Elise Mercier, médecin généraliste, a confié que la fixation d'objectifs pour les arrêts de travail est l'une des mesures les plus frappantes qui l'indignent. « On veille à justifier chaque arrêt, et ces mesures viennent saper notre travail quotidien », a-t-elle déclaré. Ce ras-le-bol survient après l'adoption, par l'Assemblée nationale, d'une loi limitant la durée des arrêts de travail à un mois pour une première prescription, et à deux mois pour un renouvellement.
L'intensification de la grève, en cours du 5 au 15 janvier, s'accompagne d'une mobilisation croissante, avec de nombreux cliniques prévoyant des fermetures.
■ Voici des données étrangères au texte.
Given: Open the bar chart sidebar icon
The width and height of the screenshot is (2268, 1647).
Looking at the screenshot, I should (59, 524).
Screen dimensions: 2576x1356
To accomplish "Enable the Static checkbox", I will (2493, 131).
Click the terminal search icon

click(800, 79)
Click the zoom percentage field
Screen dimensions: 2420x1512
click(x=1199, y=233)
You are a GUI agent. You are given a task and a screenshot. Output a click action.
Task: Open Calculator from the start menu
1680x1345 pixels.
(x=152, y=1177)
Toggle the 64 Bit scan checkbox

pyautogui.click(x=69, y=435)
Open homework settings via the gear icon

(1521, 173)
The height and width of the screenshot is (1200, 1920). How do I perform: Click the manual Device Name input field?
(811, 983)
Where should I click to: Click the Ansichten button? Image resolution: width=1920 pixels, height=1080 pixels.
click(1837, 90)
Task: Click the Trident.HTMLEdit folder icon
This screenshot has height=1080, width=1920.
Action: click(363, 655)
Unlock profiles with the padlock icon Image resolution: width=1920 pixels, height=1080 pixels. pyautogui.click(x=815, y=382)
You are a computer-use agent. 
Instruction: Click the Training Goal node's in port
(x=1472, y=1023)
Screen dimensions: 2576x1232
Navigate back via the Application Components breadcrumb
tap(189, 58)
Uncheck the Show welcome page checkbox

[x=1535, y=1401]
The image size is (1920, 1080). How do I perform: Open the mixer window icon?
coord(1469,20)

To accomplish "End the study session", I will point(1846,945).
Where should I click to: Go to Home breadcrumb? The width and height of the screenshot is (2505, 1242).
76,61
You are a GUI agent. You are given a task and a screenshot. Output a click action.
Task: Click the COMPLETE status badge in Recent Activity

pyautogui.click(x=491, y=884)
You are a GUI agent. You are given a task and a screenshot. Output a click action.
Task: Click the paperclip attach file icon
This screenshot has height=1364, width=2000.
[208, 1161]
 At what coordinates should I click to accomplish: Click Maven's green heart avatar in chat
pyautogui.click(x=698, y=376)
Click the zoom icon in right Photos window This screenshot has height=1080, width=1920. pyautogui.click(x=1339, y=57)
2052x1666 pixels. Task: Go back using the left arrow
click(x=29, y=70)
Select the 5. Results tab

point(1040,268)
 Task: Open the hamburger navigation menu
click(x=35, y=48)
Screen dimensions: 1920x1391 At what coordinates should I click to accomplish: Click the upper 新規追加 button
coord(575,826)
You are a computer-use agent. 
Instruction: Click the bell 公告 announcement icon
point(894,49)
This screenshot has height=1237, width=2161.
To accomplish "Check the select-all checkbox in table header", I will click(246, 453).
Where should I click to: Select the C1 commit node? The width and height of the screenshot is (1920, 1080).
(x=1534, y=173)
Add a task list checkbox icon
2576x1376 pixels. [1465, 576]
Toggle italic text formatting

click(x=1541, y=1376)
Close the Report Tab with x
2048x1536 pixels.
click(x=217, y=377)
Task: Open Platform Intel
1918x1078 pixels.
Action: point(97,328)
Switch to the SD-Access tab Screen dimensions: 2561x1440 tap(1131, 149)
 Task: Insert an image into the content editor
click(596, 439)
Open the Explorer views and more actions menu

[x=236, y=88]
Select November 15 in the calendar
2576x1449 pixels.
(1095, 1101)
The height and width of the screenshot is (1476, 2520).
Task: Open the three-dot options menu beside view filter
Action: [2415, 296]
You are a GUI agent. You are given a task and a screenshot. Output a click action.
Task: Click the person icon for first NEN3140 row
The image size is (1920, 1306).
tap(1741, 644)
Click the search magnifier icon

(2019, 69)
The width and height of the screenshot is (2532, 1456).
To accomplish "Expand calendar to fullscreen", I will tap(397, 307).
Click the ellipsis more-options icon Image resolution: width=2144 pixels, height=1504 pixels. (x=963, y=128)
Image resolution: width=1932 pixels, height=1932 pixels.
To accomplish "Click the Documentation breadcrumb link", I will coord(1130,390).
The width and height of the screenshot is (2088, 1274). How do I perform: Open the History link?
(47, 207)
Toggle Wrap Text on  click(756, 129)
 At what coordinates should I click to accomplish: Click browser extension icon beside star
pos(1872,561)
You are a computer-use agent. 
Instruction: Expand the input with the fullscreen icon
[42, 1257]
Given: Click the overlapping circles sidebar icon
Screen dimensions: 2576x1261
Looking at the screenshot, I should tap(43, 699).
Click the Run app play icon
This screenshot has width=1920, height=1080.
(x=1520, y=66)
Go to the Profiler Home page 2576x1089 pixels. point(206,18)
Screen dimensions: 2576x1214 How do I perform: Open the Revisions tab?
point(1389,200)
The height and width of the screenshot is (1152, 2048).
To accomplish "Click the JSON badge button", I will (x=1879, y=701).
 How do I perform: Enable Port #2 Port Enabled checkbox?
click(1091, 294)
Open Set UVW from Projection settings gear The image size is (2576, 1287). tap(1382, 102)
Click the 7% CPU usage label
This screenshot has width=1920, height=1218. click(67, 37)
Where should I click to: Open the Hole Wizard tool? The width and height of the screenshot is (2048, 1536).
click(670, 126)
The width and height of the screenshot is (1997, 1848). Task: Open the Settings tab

Les chiffres de participation avancés par les syndicats des médecins estiment que jusqu'à 80% des praticiens se joignent à ce mouvement, souvent sous la forme d'une « grève perlée », pour éviter de pénaliser leurs patients, a noté Lamine Gharbi, président de la Fédération de l'hospitalisation privée (FHP).
Les médecins dénoncent également l'autorisation donnée au directeur de l'Assurance maladie d'imposer des tarifs médicaux unilatéralement, ce qui a été décrié par Franck Devulder, président de la Confédération des syndicats médicaux français (CSMF) : « Nous voulons défendre notre liberté. »
Le mécontentement croissant est également alimenté par la réduction des moyens financiers alloués aux soins, comme l'a souligné Agnès Giannotti, présidente du principal syndicat des généralistes. Elle a remarqué que, face à une hausse des besoins, les ressources diminuent, exacerbant ainsi la crise actuelle.
Les cliniques privées, qui doivent répondre à des niveaux d'activité minimaux, sont sous pression, de même que les médecins internes qui s'opposent à une réforme de leur formation qu'ils jugent mal exécutée, les contraignant à prolonger leur temps à l'hôpital. « Nous demandons un respect total des accords qui régulent notre secteur de santé », a affirmé Patricia Lefébure, présidente du syndicat FMF.
Le climat actuel reste tendu, avec l'intersyndicale ayant refusé de rencontrer la ministre de la Santé, estimant qu'elle connaît déjà les points de blocage. La situation s'annonce critique, et il est nécessaire que des solutions concrètes soient rapidement mises en place, comme souligné par les manifestants lors de cette marche historique.